The length of a sound that can be stored in RAM by MSP (in a buffer~ object) is limited only by available application memory. The most common uses for a buffer~ are a) storage of a very small segment of audio (e.g., 512 samples) for use as a lookup table by a periodic oscillator (a cycle~ object), and b) storage of a longer segment (either pre-recorded or recorded in real time) for "sampling" or other less conventional playback methods such as those shown here. However, in MSP it is a simple matter to use a buffer of any length for either purpose. For example, by attaching a phasor~ object to a wave~ object, or by attaching a scaled phasor~ object to a play~ object, one can traverse an entire buffer periodically at any rate (Figure 4).

Figure 4. Two ways to use entire buffer as a wavetable

Although the frequency of the phasor~ is known, the actual frequency content of the output depends on the contents of the buffer, and can be difficult to predict when a long and complex buffer is used.
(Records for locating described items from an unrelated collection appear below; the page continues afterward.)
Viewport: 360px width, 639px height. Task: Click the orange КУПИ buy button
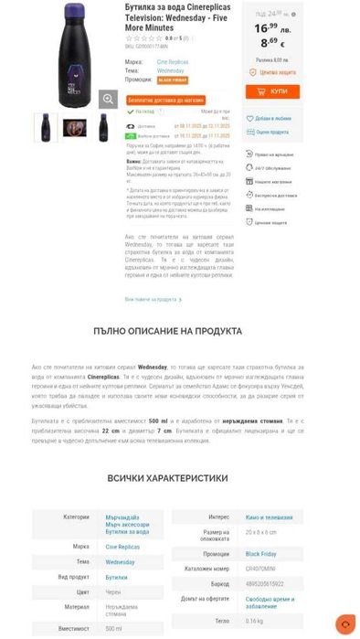point(272,91)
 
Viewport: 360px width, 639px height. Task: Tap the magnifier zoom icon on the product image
point(108,99)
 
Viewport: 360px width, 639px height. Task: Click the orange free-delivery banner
point(165,100)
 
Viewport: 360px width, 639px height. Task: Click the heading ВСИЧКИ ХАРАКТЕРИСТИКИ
point(179,477)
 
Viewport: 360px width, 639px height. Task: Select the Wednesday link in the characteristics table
point(122,562)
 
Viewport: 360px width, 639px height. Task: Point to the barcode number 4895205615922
point(266,582)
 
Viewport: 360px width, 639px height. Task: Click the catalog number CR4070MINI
point(261,569)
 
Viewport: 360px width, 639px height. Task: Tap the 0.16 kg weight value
point(254,621)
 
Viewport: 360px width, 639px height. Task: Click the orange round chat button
point(345,624)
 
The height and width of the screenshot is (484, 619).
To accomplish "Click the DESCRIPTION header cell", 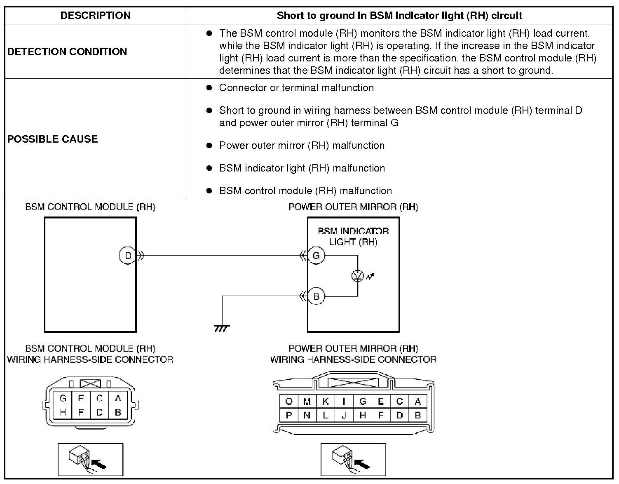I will [x=95, y=16].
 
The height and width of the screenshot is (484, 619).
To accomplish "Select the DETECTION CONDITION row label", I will [x=67, y=52].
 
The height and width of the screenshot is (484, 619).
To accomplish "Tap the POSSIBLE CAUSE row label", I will [x=53, y=139].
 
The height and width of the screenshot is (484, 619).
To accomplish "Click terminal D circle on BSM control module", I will [x=128, y=256].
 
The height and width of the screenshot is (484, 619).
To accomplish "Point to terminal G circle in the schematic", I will [x=316, y=256].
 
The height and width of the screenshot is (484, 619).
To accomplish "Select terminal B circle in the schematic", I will [x=316, y=296].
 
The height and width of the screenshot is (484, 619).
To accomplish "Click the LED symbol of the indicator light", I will [x=357, y=276].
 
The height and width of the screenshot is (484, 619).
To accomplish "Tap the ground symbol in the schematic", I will [x=222, y=328].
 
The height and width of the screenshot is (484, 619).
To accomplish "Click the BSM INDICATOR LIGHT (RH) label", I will [x=353, y=236].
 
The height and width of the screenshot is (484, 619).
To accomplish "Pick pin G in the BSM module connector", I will [x=63, y=398].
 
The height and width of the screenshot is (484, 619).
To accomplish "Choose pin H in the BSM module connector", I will [x=63, y=412].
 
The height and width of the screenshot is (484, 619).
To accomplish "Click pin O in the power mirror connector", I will [x=288, y=402].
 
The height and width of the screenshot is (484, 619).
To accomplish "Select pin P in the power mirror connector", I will [x=288, y=415].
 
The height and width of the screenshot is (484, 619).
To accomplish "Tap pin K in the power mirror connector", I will [x=326, y=402].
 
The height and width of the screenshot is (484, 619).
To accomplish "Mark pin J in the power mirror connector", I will [x=344, y=415].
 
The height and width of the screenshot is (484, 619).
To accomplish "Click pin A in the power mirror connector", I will [x=418, y=402].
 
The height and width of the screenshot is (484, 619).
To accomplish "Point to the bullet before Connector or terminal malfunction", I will [x=209, y=88].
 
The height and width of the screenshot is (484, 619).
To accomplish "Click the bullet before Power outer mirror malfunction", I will [x=209, y=146].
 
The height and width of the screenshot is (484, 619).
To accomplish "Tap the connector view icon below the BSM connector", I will [x=90, y=459].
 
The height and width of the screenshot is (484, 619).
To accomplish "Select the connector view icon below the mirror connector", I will [x=353, y=459].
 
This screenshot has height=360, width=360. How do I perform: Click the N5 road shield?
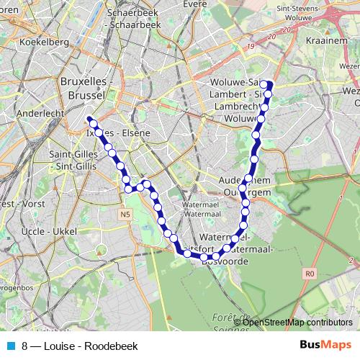click(126, 214)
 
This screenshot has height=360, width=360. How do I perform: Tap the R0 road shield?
click(310, 274)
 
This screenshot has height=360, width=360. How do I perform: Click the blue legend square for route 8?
click(10, 346)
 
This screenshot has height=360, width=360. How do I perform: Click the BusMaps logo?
click(325, 345)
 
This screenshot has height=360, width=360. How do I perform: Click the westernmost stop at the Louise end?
click(89, 120)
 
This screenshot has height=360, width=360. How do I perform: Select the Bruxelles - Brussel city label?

Since the frequency of the phasor~ can be varied continuously between audio and sub-audio rate, a continuous transformation can be made from periodic tone to unaltered playback of the buffered sound at its original rate. Figure 5 demonstrates one example of such a transformation. It is an automated process that plays repeated "notes" every 125ms, using a phasor~ and wave~ combination that reads through a 2-second buffer. With each successive note, the frequency of the phasor~ is reduced, beginning at 64Hz and ending at 0.5Hz (the appropriate rate to play a 2-second buffer at its original speed). Every 16 seconds, a new buffer is selected and a new 14-second downward glissando is begun; at the end of the glissando, the buffer is played in its entirety for a full two seconds.

Figure 5. Transition from wavetable to sample

The above example uses a pre-established transition from periodic tone to unaltered playback. Such modulation could equally well be supplied in real time using input from a MIDI controller or any other Max control data.

3. CONCLUSION

I have demonstrated here three computationally inexpensive methods of processing pre-recorded sound (or sound captured only a few milliseconds earlier) which are not commonly used in commercial effects-processing systems. They employ the segmentation of sound for granular synthesis, simulated time compression/expansion, simulated pitch shifting, wavetable lookup, and rhythmic performance of contiguous segments of a sound. These processes use modification parameters specified in "musical" terminology (transposition, tempo, beats, etc.) making them easy to incorporate in an algorithmic performance or audio installation.

4. BIBLIOGRAPHY

Dobrian C., MSP: The Documentation, version 1.1, Cycling '74, Santa Cruz, California, 1998.

Dolson, M., "The phase vocoder: a tutorial", Computer Music Journal 10(4):14-27, 1986.

Roads, C., The Computer Music Tutorial, MIT Press, Cambridge, Massachusetts 1996.